*Exercise requirements*
I would like each line of the data that holds the word "Doğa" copied out.

*Records provided*
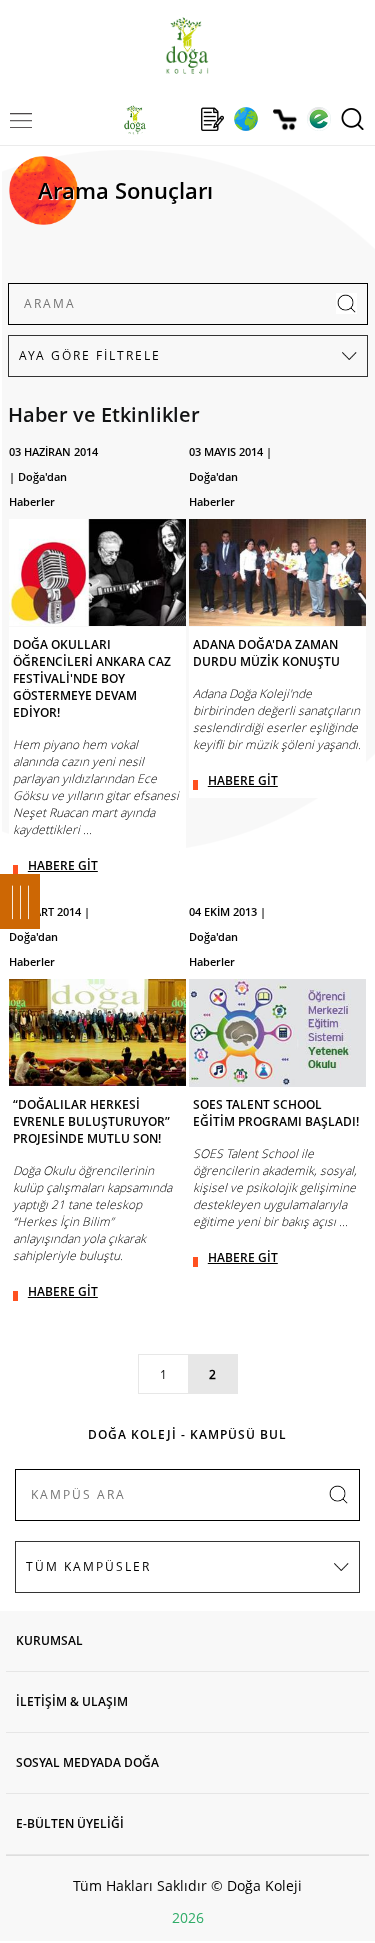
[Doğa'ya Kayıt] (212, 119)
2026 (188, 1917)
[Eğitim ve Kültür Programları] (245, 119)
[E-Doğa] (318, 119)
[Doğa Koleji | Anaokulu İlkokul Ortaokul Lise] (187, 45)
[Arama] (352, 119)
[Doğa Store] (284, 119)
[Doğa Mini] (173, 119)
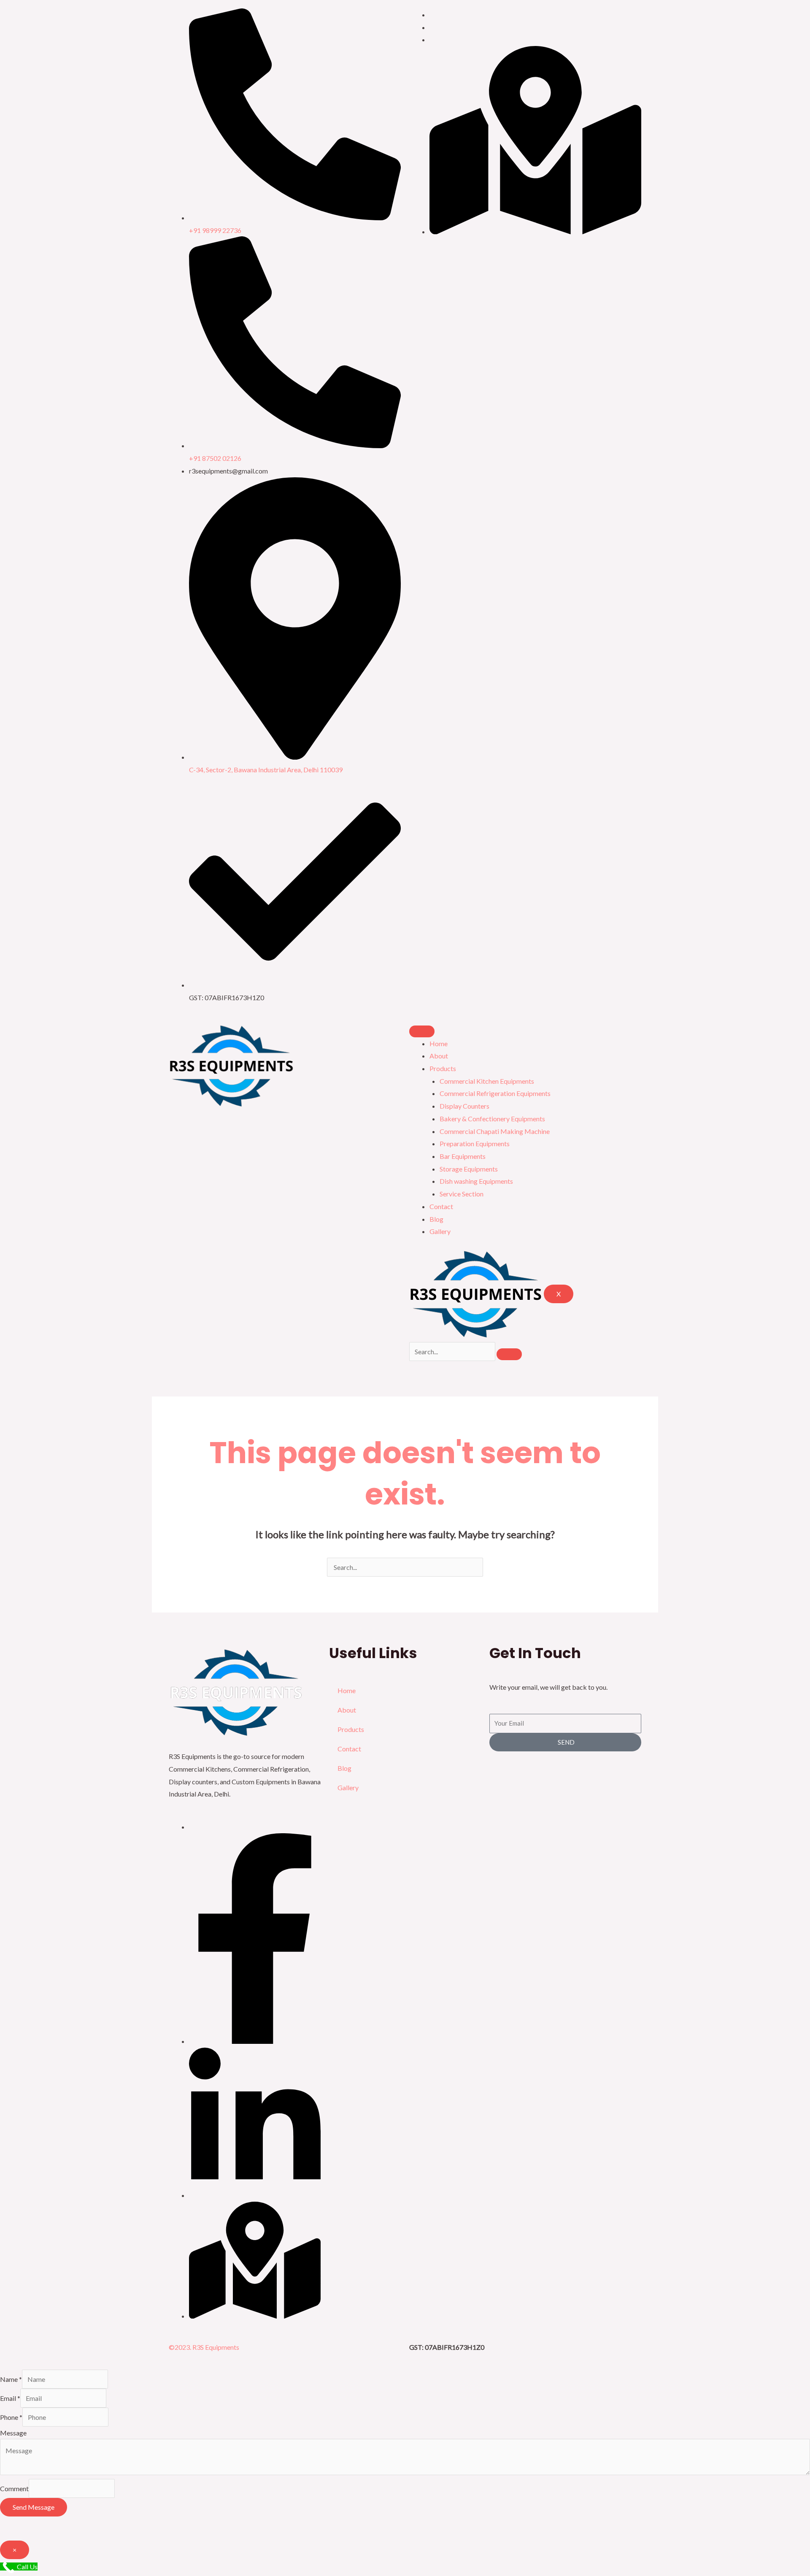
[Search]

*Solution*
[Doğa'ya Kayıt] (212, 119)
[E-Doğa] (318, 119)
[Doğa Koleji | Anaokulu İlkokul Ortaokul Lise] (187, 45)
[Doğa Store] (284, 119)
[Doğa Mini] (173, 119)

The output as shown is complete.